# How to complete this task
Each line from the one containing "Screen dimensions: 1104x876" through the final line of the records is to be repeated exactly, with no additions.

==============================

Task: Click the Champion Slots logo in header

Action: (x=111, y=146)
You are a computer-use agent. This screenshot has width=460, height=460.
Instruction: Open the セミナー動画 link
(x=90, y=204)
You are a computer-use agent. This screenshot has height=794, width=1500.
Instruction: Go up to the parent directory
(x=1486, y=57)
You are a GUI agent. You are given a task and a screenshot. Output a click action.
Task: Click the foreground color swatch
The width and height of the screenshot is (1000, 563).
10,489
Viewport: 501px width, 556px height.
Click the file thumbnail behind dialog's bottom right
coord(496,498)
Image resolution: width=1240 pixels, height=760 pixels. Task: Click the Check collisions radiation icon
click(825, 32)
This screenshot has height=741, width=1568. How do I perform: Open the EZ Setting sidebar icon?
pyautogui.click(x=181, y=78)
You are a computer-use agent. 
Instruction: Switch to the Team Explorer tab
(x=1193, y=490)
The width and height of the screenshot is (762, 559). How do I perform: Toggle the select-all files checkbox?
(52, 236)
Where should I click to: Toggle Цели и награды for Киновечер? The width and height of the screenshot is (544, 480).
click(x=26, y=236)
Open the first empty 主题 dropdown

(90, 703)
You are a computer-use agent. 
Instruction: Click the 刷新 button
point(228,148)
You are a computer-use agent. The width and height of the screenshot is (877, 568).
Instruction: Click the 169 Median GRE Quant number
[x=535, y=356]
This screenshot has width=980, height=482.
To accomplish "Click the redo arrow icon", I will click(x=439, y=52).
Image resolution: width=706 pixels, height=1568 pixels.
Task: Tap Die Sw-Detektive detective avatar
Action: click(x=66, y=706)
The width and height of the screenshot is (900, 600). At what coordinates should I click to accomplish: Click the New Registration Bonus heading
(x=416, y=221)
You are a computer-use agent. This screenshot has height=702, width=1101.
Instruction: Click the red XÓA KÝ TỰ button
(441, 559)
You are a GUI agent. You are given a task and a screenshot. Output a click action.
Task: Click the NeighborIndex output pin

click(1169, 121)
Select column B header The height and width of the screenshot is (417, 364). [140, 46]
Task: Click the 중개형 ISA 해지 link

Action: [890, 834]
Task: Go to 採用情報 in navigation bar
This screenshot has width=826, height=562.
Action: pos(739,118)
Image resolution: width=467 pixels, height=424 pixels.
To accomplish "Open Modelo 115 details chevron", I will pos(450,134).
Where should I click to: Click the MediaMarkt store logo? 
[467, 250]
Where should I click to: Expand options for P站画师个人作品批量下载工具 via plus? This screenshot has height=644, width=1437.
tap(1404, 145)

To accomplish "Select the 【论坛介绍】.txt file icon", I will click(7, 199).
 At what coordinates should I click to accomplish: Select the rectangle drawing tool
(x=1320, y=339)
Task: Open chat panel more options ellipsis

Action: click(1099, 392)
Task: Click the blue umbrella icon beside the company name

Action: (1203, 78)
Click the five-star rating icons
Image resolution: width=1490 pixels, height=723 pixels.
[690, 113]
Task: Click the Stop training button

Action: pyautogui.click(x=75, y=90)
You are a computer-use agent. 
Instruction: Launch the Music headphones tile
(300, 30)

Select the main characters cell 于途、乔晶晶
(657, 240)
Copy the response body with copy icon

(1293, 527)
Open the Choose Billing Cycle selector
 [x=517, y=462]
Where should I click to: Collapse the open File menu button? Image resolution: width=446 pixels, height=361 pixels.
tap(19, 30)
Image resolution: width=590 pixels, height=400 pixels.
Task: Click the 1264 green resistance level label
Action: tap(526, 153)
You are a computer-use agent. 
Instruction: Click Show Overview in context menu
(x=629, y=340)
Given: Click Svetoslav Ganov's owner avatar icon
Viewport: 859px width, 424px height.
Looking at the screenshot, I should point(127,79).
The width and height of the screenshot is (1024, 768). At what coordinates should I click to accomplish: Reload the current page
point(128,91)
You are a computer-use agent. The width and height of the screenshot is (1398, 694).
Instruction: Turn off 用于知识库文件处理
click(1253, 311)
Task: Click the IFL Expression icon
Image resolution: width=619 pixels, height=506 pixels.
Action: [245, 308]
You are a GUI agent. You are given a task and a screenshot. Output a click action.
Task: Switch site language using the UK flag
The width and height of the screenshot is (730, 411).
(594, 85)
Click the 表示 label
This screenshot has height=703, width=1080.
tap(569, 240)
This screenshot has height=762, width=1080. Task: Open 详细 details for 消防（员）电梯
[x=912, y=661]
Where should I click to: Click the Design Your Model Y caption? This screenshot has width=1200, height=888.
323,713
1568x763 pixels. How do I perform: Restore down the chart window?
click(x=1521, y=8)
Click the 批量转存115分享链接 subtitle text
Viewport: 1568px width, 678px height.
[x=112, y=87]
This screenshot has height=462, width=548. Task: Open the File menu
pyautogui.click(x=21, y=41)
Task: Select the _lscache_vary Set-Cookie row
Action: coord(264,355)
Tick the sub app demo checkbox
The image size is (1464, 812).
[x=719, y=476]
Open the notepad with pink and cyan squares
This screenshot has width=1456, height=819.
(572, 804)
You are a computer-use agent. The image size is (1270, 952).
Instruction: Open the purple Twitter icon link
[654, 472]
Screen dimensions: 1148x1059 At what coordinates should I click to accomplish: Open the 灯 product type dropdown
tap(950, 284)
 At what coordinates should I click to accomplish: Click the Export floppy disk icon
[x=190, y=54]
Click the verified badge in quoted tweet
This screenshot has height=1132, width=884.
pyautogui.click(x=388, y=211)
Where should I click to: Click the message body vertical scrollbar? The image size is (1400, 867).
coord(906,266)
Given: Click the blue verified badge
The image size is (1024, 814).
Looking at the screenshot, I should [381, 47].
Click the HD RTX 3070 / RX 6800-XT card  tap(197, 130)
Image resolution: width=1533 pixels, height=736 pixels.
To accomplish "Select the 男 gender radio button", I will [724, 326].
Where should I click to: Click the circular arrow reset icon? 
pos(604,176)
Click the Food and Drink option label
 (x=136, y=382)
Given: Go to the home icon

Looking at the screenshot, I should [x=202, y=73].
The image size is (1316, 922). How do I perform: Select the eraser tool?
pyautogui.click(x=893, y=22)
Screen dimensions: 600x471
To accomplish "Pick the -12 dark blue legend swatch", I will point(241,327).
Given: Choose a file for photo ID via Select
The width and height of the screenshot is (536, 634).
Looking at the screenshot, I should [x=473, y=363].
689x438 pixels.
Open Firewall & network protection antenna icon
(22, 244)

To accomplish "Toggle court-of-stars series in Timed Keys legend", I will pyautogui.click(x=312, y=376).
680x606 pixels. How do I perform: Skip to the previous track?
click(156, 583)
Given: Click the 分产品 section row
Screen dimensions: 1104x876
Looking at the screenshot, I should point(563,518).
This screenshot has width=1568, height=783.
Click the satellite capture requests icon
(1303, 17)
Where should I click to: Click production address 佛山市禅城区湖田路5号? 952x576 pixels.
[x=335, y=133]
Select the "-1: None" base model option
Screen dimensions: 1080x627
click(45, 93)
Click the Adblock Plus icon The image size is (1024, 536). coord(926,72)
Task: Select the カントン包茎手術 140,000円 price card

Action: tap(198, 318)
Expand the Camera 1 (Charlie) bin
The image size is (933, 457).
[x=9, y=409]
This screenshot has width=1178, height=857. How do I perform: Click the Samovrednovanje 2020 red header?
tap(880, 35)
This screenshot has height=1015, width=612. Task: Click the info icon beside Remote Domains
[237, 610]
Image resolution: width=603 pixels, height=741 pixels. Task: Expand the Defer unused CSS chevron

==============================

# Reply
Screen dimensions: 1104x876
Looking at the screenshot, I should point(563,518).
This screenshot has width=1568, height=783.
Click the satellite capture requests icon
(1303, 17)
Where should I click to: Click production address 佛山市禅城区湖田路5号? 952x576 pixels.
[x=335, y=133]
Select the "-1: None" base model option
Screen dimensions: 1080x627
click(45, 93)
Click the Adblock Plus icon The image size is (1024, 536). coord(926,72)
Task: Select the カントン包茎手術 140,000円 price card

Action: tap(198, 318)
Expand the Camera 1 (Charlie) bin
The image size is (933, 457).
[x=9, y=409]
This screenshot has width=1178, height=857. How do I perform: Click the Samovrednovanje 2020 red header?
tap(880, 35)
This screenshot has height=1015, width=612. Task: Click the info icon beside Remote Domains
[237, 610]
Image resolution: width=603 pixels, height=741 pixels. Task: Expand the Defer unused CSS chevron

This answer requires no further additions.